When I was fourteen, I often dragged my dad and sister to my room to listen to my odd discoveries from my most recent library visit. In response, perhaps I should have been more prepared for their concerned expressions, especially after my first huge phase with progressive and psychedelic rock. My sister, looking at me as if she knew I was the gay nerd of the family, just nodded and asked if she could borrow my Legend of Zelda cartridges. My dad, proud that he was able to get me into his favorite prog bands, was unsure what to make of me once I made the (un)natural turn toward noise rock.

Under the pretense that I was a weird kid already, it only made sense that my first Deerhoof record, “Friend Opportunity (2007),” would be perfect for me. There are plenty of records I consider foundational to how I interact with music on an emotional level, but the noise/indie rock band Deerhoof seemed to take everything I fathomed as weird in progressive rock and scribbled all over it with crayon. Eventually, I grew to listen to every single Deerhoof record since that time in high school, and I would soon learn to think of them as a serious and important group in contemporary music.

Deerhoof ’s most recent record, “Future Teenage Cave Artists,” is almost a return to form for the band, calling back to the psychedelic influences that made their midcareer albums so iconic. The past decade of Deerhoof albums have held a prominent indie rock demeanor, and although “Future Teenage Cave Artists” is virtually no different, this sounds like the most genuine Deerhoof record since 2016’s “The Magic,” and potentially the weirdest since 2012’s “Breakup Song.” It’s been a long time since a Deerhoof record has had such an emphasis on its atmosphere, though that feeling also stems from a band whose career hasn’t slowed down for a second since 1994. “Future Teenage Cave Artists” wobbles drunkenly in songs such as “Reduced Guilt” and the title track, whereas other songs, like “Damaged Eye Squinting into the Beautiful Overhot Sun,” fit into a simple indie rock structure.

After a string of relatively straight-forward Deerhoof albums (as “straight-forward” a band like them can be), “Future Teenage Cave Artists” is a reminder that the band is willing to learn from failed ventures. Deerhoof has never been a “mature” sounding band, but they shouldn’t be taken too seriously, either. With “Future Teenage Cave Artists,” I recall the moments of “Offend Maggie” (2008) or “Friend Opportunity” (2004) where all the gibberish lyrics and sonic textures weren’t meant to be deciphered with any intense analysis, but rather the lyrics were just words that sounded as if they belonged together as notes.

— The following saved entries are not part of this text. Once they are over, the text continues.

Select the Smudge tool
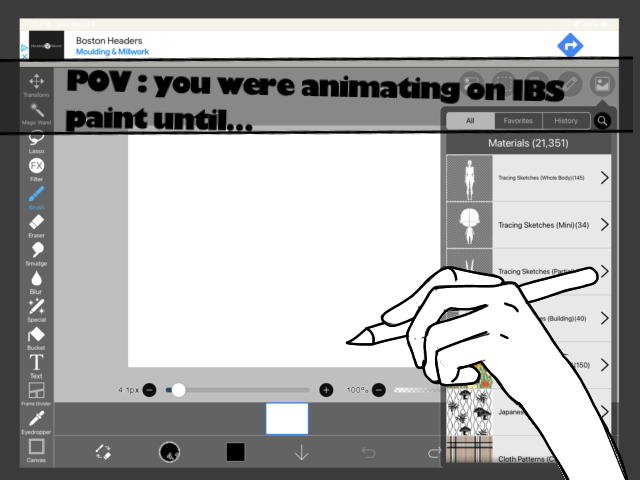 (x=36, y=250)
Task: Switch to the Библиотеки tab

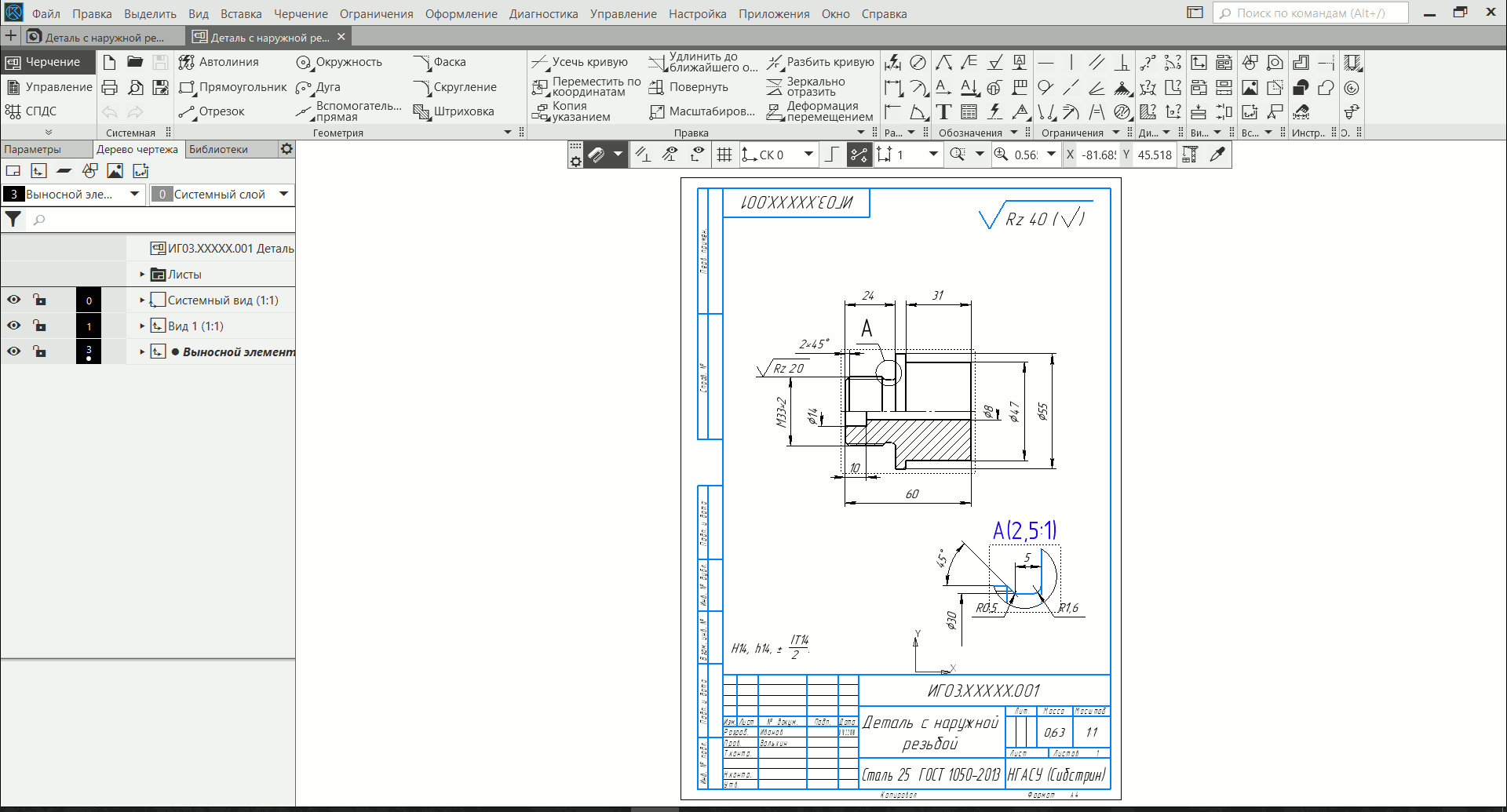Action: coord(218,149)
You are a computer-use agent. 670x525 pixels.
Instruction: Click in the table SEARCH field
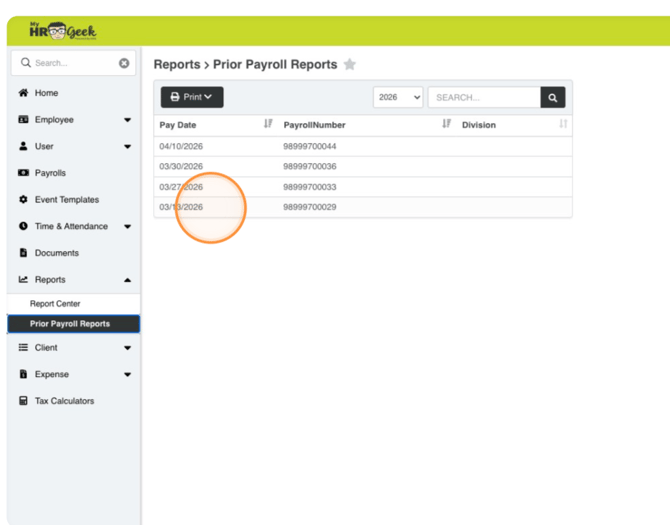pos(483,97)
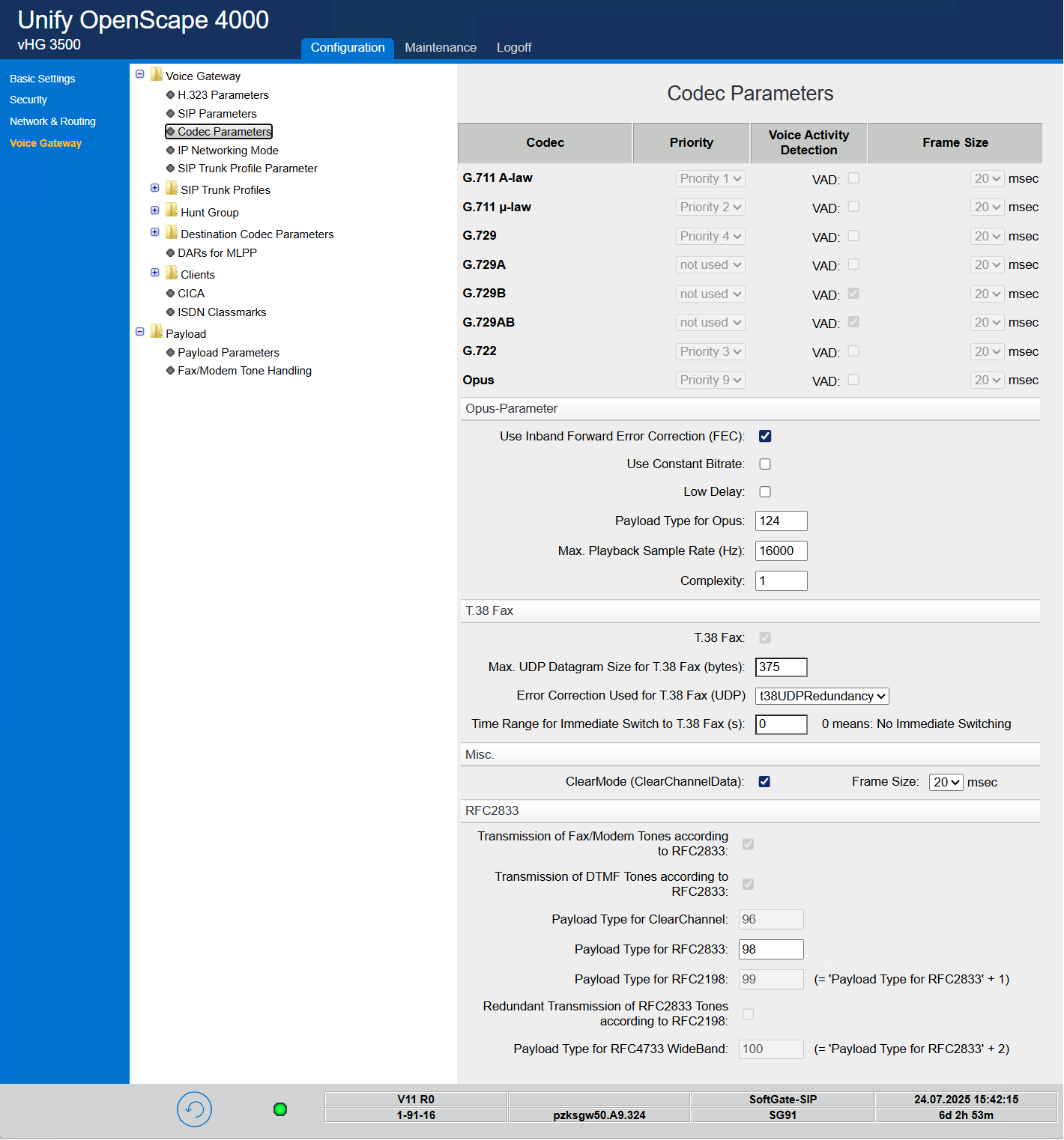1064x1140 pixels.
Task: Disable Use Inband Forward Error Correction
Action: (x=764, y=435)
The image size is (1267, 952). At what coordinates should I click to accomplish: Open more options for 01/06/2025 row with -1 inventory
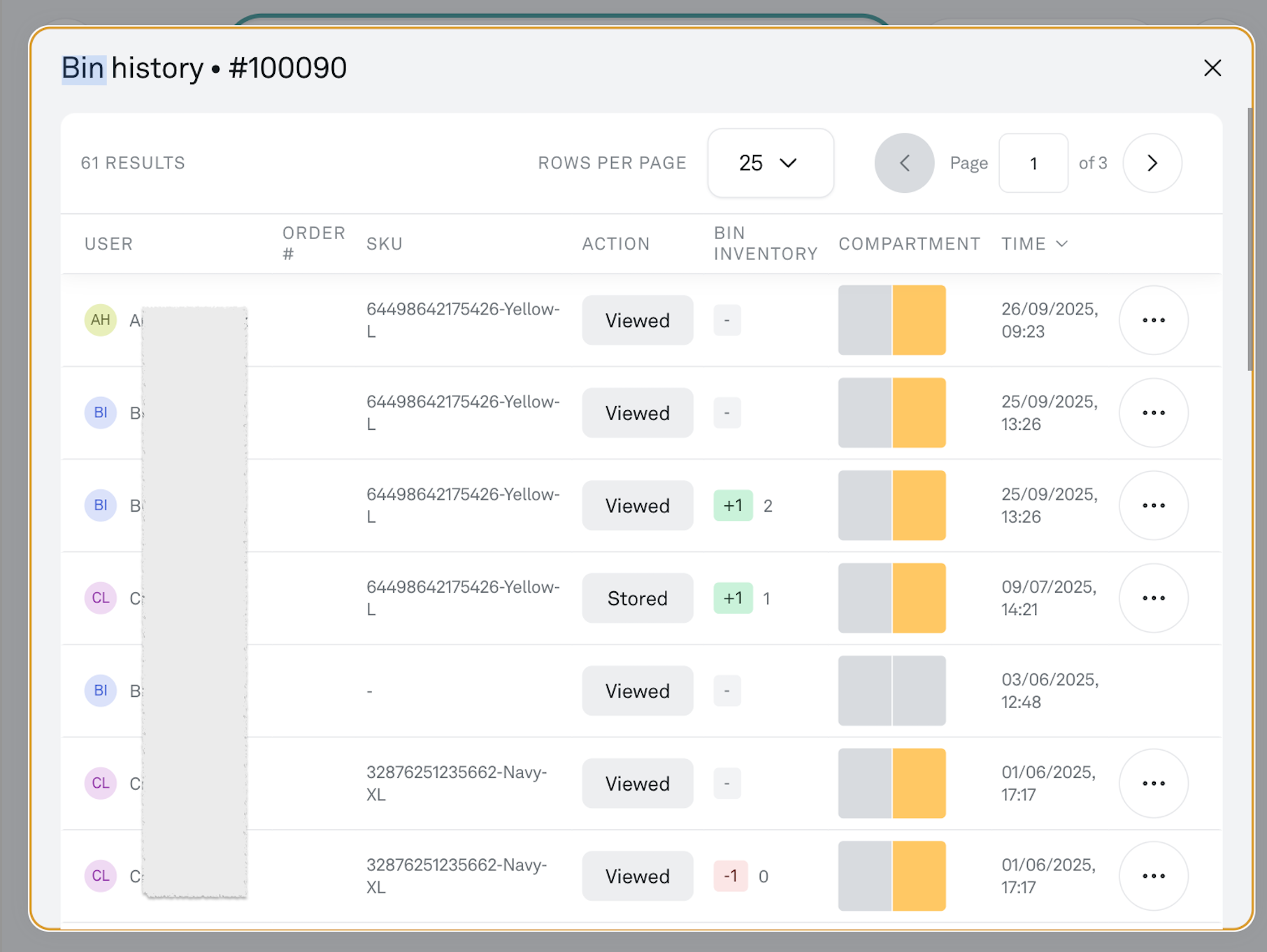pos(1153,876)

The closing track to “Future Teenage Cave Artists,” titled “I Call on Thee,” an almost purely piano instrumental, intones the band, now almost three decades into their career, calling back to who they once were, and still are. I will never consider Deerhoof an immovable monument in the world of indie rock, because I consider them to be the most fluid and one of the most difficult to define bands out there. The world might not care about Deerhoof, and Deerhoof might not care about the world, but somewhere in between that disregard for mutual approval Deerhoof acknowledged they didn’t need a place in the world to still be making quirky music.